▶ [TASK DIRECTIONS] Only the lines that contain the string "agent" belong in the answer; pull them from the records.

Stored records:
──────────
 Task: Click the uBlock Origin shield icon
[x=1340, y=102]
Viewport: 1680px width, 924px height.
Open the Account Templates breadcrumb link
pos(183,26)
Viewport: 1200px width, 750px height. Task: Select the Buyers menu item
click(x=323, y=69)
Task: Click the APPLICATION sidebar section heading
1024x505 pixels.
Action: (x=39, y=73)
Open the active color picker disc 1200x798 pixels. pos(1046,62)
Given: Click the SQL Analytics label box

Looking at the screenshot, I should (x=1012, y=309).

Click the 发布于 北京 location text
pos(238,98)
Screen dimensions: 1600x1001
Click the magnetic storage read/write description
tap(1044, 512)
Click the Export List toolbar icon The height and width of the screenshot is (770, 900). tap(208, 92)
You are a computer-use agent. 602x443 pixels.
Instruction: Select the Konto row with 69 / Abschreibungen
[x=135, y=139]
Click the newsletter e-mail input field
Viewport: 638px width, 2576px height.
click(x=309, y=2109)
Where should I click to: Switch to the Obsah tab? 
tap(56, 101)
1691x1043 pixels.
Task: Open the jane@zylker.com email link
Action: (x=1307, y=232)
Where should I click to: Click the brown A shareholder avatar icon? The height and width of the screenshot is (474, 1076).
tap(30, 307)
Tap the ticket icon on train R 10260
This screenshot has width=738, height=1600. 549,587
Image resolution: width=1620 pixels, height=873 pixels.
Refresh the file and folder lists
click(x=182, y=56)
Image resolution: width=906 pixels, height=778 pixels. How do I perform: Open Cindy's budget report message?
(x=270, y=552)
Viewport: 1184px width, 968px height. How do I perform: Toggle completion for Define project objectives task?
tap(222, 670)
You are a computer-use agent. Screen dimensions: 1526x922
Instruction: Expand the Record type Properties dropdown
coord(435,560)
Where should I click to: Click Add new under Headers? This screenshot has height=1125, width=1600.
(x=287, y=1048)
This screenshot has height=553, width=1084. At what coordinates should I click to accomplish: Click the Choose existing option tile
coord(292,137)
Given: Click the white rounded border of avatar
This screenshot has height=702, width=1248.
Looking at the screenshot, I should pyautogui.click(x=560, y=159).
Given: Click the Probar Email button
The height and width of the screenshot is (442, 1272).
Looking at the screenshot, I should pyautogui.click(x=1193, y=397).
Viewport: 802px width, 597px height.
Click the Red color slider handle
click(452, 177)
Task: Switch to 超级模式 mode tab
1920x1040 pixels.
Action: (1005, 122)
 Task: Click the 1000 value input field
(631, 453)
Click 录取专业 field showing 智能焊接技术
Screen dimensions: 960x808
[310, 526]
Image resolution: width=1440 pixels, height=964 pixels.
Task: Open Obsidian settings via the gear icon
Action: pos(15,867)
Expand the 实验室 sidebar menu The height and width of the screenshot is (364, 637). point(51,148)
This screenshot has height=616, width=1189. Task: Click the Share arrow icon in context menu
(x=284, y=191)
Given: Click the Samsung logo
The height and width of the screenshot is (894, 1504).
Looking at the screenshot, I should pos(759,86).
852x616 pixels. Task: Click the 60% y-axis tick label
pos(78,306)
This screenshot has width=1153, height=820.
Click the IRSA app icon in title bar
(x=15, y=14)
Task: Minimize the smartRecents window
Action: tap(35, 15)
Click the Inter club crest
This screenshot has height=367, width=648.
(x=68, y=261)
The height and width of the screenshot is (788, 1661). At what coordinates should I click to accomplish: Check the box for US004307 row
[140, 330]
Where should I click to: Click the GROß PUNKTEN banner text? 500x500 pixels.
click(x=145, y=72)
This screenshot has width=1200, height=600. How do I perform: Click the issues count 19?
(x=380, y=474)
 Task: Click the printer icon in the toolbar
──────────
▶ [TASK SOLUTION]
You are a computer-use agent. 602x443 pixels.
You are a computer-use agent. Screen dimensions: 1526x922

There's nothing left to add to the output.